Message-ID: <4ED7BA55.8010200@panasas.com>
Date: Thu, 1 Dec 2011 09:33:09 -0800
From: Boaz Harrosh <bharrosh@panasas.com>
MIME-Version: 1.0
To: <tao.peng@emc.com>
CC: <bergwolf@gmail.com>, <bhalevy@tonian.com>, <Trond.Myklebust@netapp.com>,
        <linux-nfs@vger.kernel.org>
Subject: Re: [PATCH-RESEND 4/4] pnfsblock: do not ask for layout in pg_init
References: <1322888194-3039-1-git-send-email-bergwolf@gmail.com> <4ED62857.7090804@tonian.com> <CA+a=Yy5BYoxVWM+4C6ORex5aOZcLAbUmhY6XE=wBsreGVG7GAA@mail.gmail.com> <4ED6D5D8.9010801@panasas.com> <F19688880B763E40B28B2B462677FBF805E5043E4B@MX09A.corp.emc.com>
In-Reply-To: <F19688880B763E40B28B2B462677FBF805E5043E4B@MX09A.corp.emc.com>
Content-Type: text/plain; charset="UTF-8"
Sender: linux-nfs-owner@vger.kernel.org

On 11/30/2011 09:05 PM, tao.peng@emc.com wrote:
>> -----Original Message-----
> Why return or forget the 1 lo_seg? What you really need to avoid seg
> list exploding is to have LRU based caching and merge them when
> necessary, instead of asking and dropping lseg again and again...
> 

Ya Ya, I'm talking in abstract now giving the all picture. If in our
above case the application has closed the file and will not ever open it
again then I'm right, right? of course once you got it you can keep it
around in a cache. Though I think that with heavy segmenting keeping segs
passed ROC is extremely harder to manage. Be careful with that in current
implementation.

> Removing the IO_MAX limitation can be a second optimization. I was
> hoping to remove it if current IO_MAX thing turns out hurting
> performance. And one reason for IO_MAX is to avoid the likelihood
> that server returns short layout, because current implementation is
> limited to retry nfs_read/write_data as a whole instead of splitting
> it up. I think that if we do it this way, the IO_MAX can be removed
> later when necessary, by introducing a splitting mechanism either on
> nfs_read/write_data or on desc. Now that you ask for it, I think
> following approach is possible:
>
> 1. remove the limit on IO_MAX at .pg_test.
> 2. ask for layout at .pg_doio for the size of current IO desc
> 3. if server returns short layout, split nfs_read/write_data or desc and issue the pagelist covered by lseg.
> 4. do 2 and 3 in a loop until all pages in current desc is handled.
> 

So in effect you are doing what I suggest two passes 
one: what's the next hole,
second: Collect pages slicing by returned lo_seg

Don't you think it is more simple to do a 3 line preliminary
loop in "one:"?

and keep the current code that is now exactly built to do
"second:"

You are suggesting to effectively repeat current code using
the first .pg_init...pg_doio for one: and hacking for blocks
"second:"

I want 3 lines of code for one: and keep second: exactly as is.

<snip>

> Looks like you are suggesting going through the dirty page list twice
> before issuing IO, one just for getting the IO size information and
> another one for page collapsing. The whole point of moving layoutget
> to .pg_doio is to collect real IO size there because we don't know it
> at .pg_init. And it is done without any changes to generic NFS IO
> path. I'm not sure if it is appropriate to change generic IO routine
> to collect the information before .pg_init (I'd be happy too if we
> can do it there).

That's what you are suggesting as well look in your step 4.:
	do 2 and 3 in a loop until all pages in current desc is handled
sounds like another loop on all pages no?
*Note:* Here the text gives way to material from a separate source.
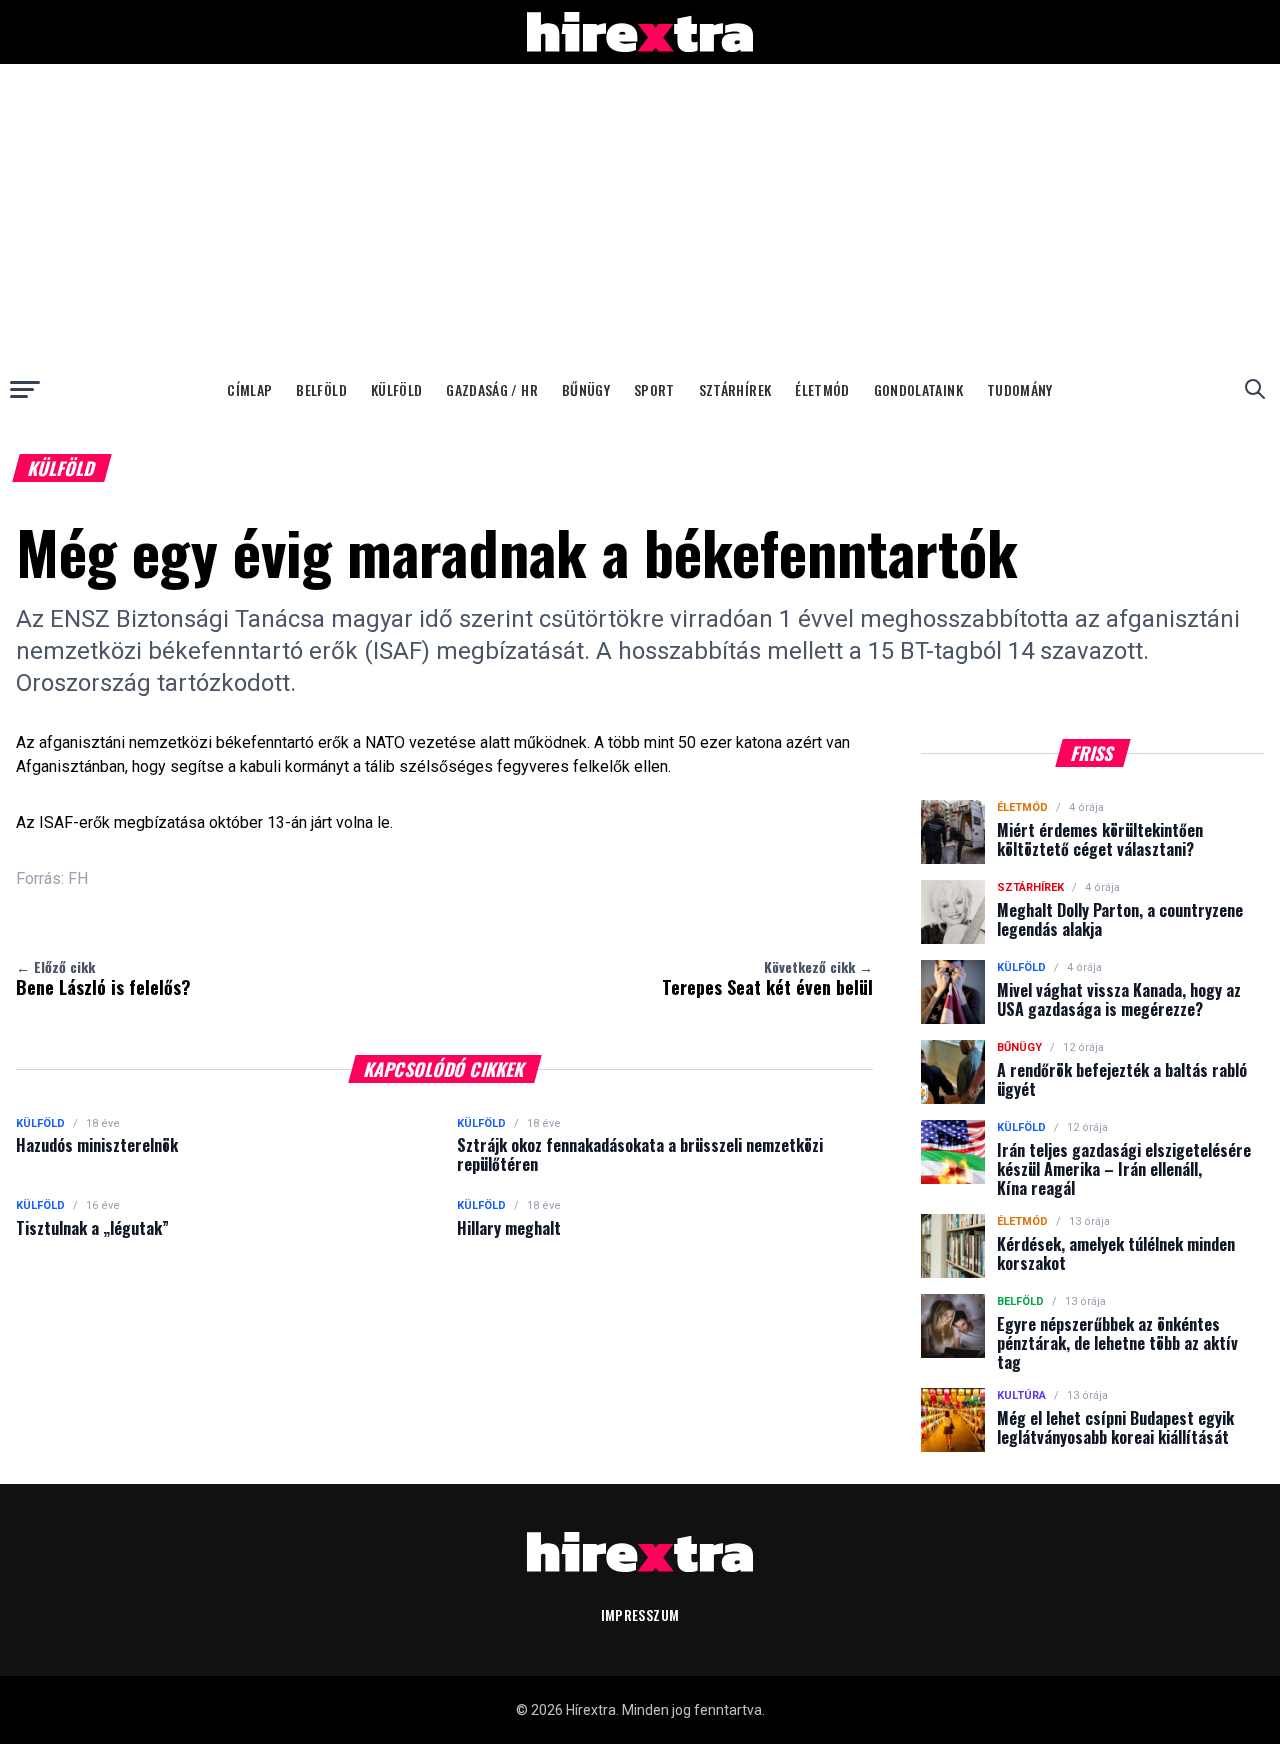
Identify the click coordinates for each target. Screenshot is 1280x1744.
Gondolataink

BTW: we are already doing two passes in the system we already looked
through all the pages when building the io desc at .write/read_pages

At first we can do above 3 lines loop in .pg_init. Second we can
just collect that information in generic nfs at the first loop
we are already doing

>>
>>     a. We want it at .pg_init so we have a layout at .pg_test to inspect.
>>
>>        Done properly will let you, in blocks, slice by extents at .pg_test
>>        and .write_pages can send the complete paglist to md (bio chaining)
>>
> Unlike objects and files, blocks don't slice by extents, not at .pg_test, nor at .read/write_pagelist.
>  

What? What do you do? Send a scsi scatter list command?
I don't think so. Somewhere you have to see an extent boundary of the data
and send the continue of the next extent on disk as a new block request
in a new bio with a new disk offset. No?

I'm not saying to do this right away, but you could simplify the code a lot
by slicing by extent inside .pg_test

<>
>>
>>     At first version:
>>       A good approximation which gives you an exact middle point
>>       between blocks B.2 and objects/files B.2, is dirty count.
>>     At later patch:
>>       Have generic NFS collect the above O1, N1, and Nn for you and base
>>       your decision on that.
>>
>
> Well, unless you put both the two parts in... The first version is
> ignoring the fact that blocks MDS cannot give out file stripping
> information as easily as objects and files do. And I will stand
> against it alone because all it does is to benefit objects while
> hurting blocks (files don't care because they use whole file layout,
> at least for now).

Lets make a computerize lets find O1..N1 and put in the Generic
code for everyone objects files-segmented and blocks. Because I
need it two. And I'd like O1..Nn but for first step I'd love
O1..N1 a lot.

Please see my point. You created a system that only blocks can
benefit from unless objects repeats the same exact but duplicated
hacks as blocks.

Please do the *very* simple thing I suggest which we can all enjoy.

> 
> Otherwise, I would suggest having private hack for blocks because we have a real problem to solve.
> 

It's just as real for objects, and files when they will do segments.

My suggestion is to have two helpers at pnfs.c one for blocks and
objects, one for files. Which can be called in .pg_init.
The blocks/objects does a simple loop counting the first contiguous
chunk and asks for a layout, like today. files one just sends
all-file request.

Boaz